You might also want to recreate your MySQL user and add the constraint REQUIRE SSL; to ensure the remote users only can connect using TLS (even though that should in theory also be done using require-secure-transport).

InfluxDB 2

Much like MariaDB/MySQL, setting up InfluxDB requires a bit extra work with permission.
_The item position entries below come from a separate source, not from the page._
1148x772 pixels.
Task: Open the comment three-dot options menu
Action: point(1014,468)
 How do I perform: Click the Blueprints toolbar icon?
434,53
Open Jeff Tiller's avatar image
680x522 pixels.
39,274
We start with unit that fires a Bash script

#/etc/systemd/system/tailscale-cert.service
[Unit]
Description=Tailscale SSL Service Renewal
After=network.target
After=syslog.target

[Service]
Type=oneshot
User=root
Group=root
Environment="HOSTNAME=influxdb"
ExecStart=/usr/local/sbin/tailscale-influxdb.sh

[Install]
WantedBy=multi-user.target

We then create the bash script:

#!/bin/bash
set -euo pipefail
IFS=$'\n\t'

mkdir -p /etc/influxdb/ssl
tailscale cert \
    --cert-file /etc/influxdb/ssl/cert.crt \
    --key-file /etc/influxdb/ssl/cert.key \
    ${HOSTNAME}.foobar.ts.net
chown influxdb:influxdb -R /etc/influxdb/ssl
chmod 0660 /etc/influxdb/ssl/cert*

Upon starting this script, we should now get our certificates in place. The only thing we need to do now is to edit the configuration file to have it consume our certificate:

# /etc/influxdb/config.toml
bolt-path = "/var/lib/influxdb/influxd.bolt"
engine-path = "/var/lib/influxdb/engine"
tls-cert = "/etc/influxdb/ssl/cert.crt"
tls-key =  "/etc/influxdb/ssl/cert.key"

Restarting the service will automatically make InfluxDB serve content over HTTPS.

OPNsense

I’m yet to add support for this. It should certainly be possible, but BSD isn’t an officially supported platform. Moreover, because OPNSense uses its own CA for things like VPN configuration, it might be a bit more challenging.